The purpose of this paper and the associated datasets is to present and provide mapped data of O${}_{\mathrm{3}}$, NO${}_{\mathrm{2}}$, PM${}_{\mathrm{10}}$ and PM${}_{\mathrm{2.5}}$ concentrations at high spatial and temporal resolution and associated regulatory indicators covering the French metropolitan territory for the period 2000–2015 (2007–2015 and 2009–2015 for hourly concentrations of PM${}_{\mathrm{10}}$ and PM${}_{\mathrm{2.5}}$). The same kriging technique as in the Prev'air system is used to combine modeled and observed concentrations. Hourly concentrations of PM${}_{\mathrm{10}}$, PM${}_{\mathrm{2.5}}$, NO${}_{\mathrm{2}}$ and O${}_{\mathrm{3}}$ are produced and mapped over France, and these hourly data are then used to calculate and map European and French air quality standards.

2 Methods

Model outputs and measurements from the permanent monitoring network were combined by external drift kriging (Malherbe and Ung, 2009; Benmerad et al., 2017) to construct hourly concentration maps over France for a long period: 2000 to 2015. Details on the input data and methods used are described in the following paragraphs. From these corrected hourly concentration data, annual regulatory air quality maps are then constructed over France.

2.1 Monitoring data

Hourly measurements are extracted from validated reference datasets. For France, observations are extracted from the national air quality databases: BDQA (Base de Données de Qualité de l'Air) before 2013 and GEODAIR (https://www.lcsqa.org/fr/les-donnees-nationales-de-qualite-de-lair, last access: 19 May 2022) after 2013, as well as from the Airbase database (https://www.eea.europa.eu/themes/air/air-quality/map/airbase, last access: 19 May 2022) for other European countries from 2000 to 2012 and from air quality e-reporting (https://www.eea.europa.eu/data-and-maps/data/aqereporting-9, last access: 19 May 2022) from 2013 to 2015. All background monitoring data over the spatial domain are used in the kriging procedure except for stations with measurements above the 95 percentiles. This includes rural, suburban and urban stations but excludes industrial and traffic stations that are representative of very local concentrations and are difficult to reproduce in a national-scale mapping system. The number of background monitoring sites for each type of station and for each year is summarize in Table 1.

Table 1

Number of background French monitoring sites for the years 2000 to 2015.

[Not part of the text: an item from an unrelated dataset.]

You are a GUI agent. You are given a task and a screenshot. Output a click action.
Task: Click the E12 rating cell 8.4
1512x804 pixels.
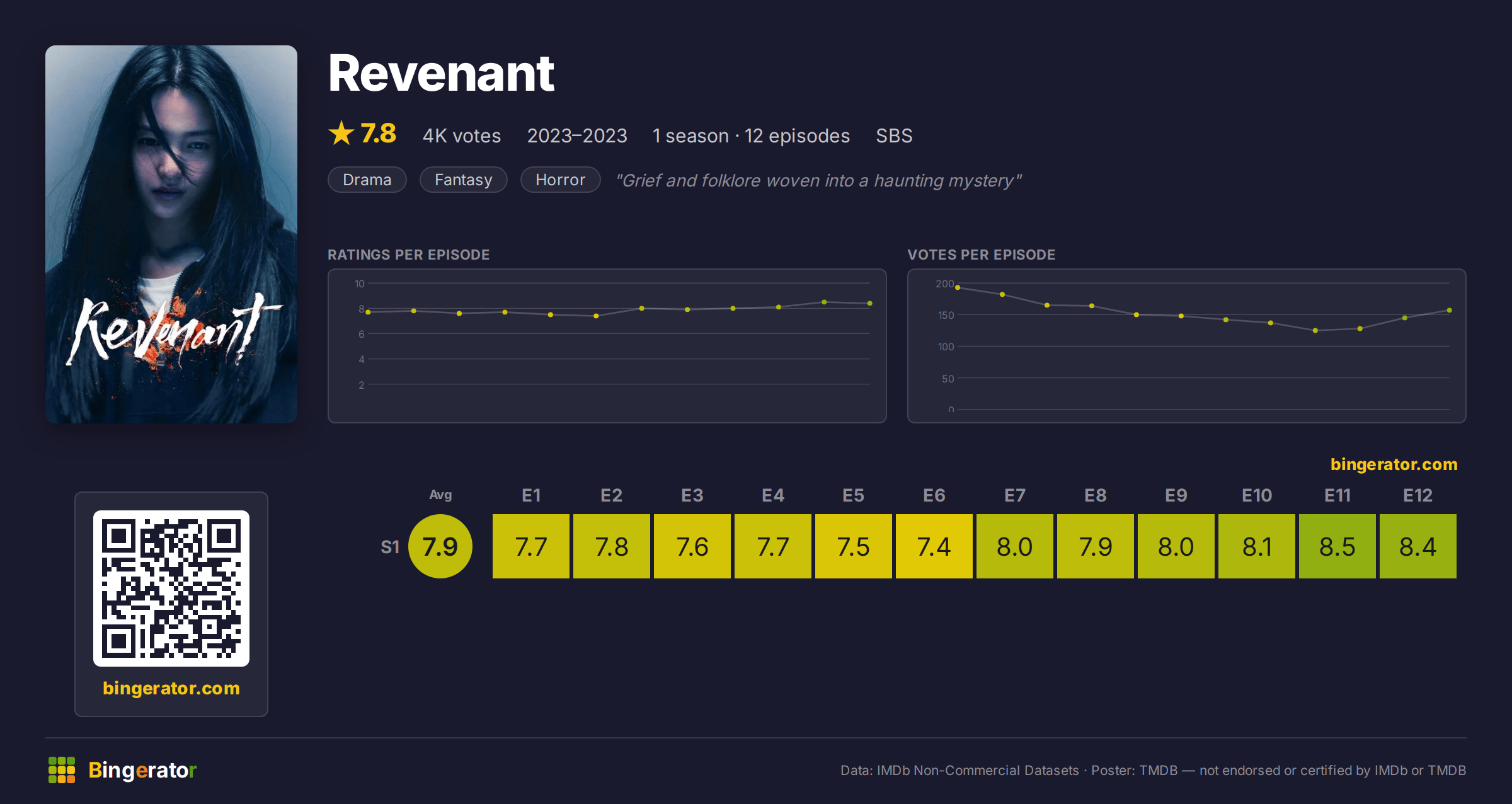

Until 1 January 2007, operational monitoring of PM${}_{\mathrm{10}}$ and PM${}_{\mathrm{2.5}}$ was carried out in France by automatic measuring systems of the TEOM (tapered element oscillating microbalance; PM${}_{\mathrm{10}}$, PM${}_{\mathrm{2.5}}$) or Beta (PM${}_{\mathrm{10}}$) type. However, compared to the reference method EN 12341 (gravimetry), these systems underestimate the concentrations of particles. This is a known artifact related to the loss of semi-volatile compounds. To correct PM${}_{\mathrm{10}}$ concentrations measured before 2007, a simple approach consists of applying a uniform correcting factor over France. This method is not suitable for correcting hourly or daily concentrations, but it has been shown to work well for annual average PM${}_{\mathrm{10}}$ concentrations (Malherbe et al., 2017, Bessagnet et al., 2008). The factor (1.36) is a median value calculated on the PM${}_{\mathrm{10}}$ data from “reference” sites (Bessagnet et al., 2008). As a consequence, for the period 2000 to 2006, the only PM${}_{\mathrm{10}}$ indicator available is the annual average concentration. Concerning PM${}_{\mathrm{2.5}}$, given the few reference measurements available before 2009, the reliability of even annual measurements is low. It was therefore decided to apply the kriging methodology only from the year 2009 onwards, which is when the change in measurement method had become widespread.

Figure 1

PM${}_{\mathrm{10}}$: statistical indicators calculated using cross-validation technique on daily mean PM${}_{\mathrm{10}}$ values measured and estimated over rural background stations for the years 2007 to 2015. (a) Number of rural stations for each year. (b) Mean bias (black circles), RMSE (colored rectangles), correlation (grey crosses and the associated dashed lines) and mean observation (horizontal lines).

[Figure omitted. See PDF]

Figure 2

PM${}_{\mathrm{10}}$: statistical indicators calculated using cross-validation technique on daily mean PM${}_{\mathrm{10}}$ values measured and estimated over URBAN background stations for the years 2007 to 2015. (a) Number of rural stations for each year. (b) Bias (black circles), RMSE (colored rectangles), correlation (grey crosses and the associated dashed lines) and mean observation (horizontal lines).

[Figure omitted. See PDF]

Figure 3

PM${}_{\mathrm{2.5}}$: statistical indicators calculated using cross-validation technique on daily mean PM${}_{\mathrm{2.5}}$ values measured and estimated over rural background stations for the years 2009 to 2015. (a) Number of rural stations for each year. (b) Bias (black circles), RMSE (colored rectangles), correlation (grey crosses and the associated dashed lines) and mean observation (horizontal lines).

[Figure omitted. See PDF]

Figure 4

PM${}_{\mathrm{2.5}}$: statistical indicators calculated using cross-validation technique on daily mean PM${}_{\mathrm{2.5}}$ values measured and estimated over URBAN background stations for the years 2009 to 2015. (a) Number of rural stations for each year. (b) Bias (black circles), RMSE (colored rectangles), correlation (grey crosses and the associated dashed lines) and mean observation (dotted horizontal lines).

[Figure omitted. See PDF]

The CHIMERE chemistry transport model (Couvidat et al., 2018) is used to estimate air pollution levels for metropolitan France with a resolution of about 4 km ($\mathrm{0.06}{}^{\circ }\times \mathrm{0.03}{}^{\circ }$) over the years 2000 to 2015. This model has long been implemented and assessed in France as the main component of the national air quality forecasting and monitoring system PREV'AIR (Honoré et al., 2007). Two types of input data are used to simulate concentrations.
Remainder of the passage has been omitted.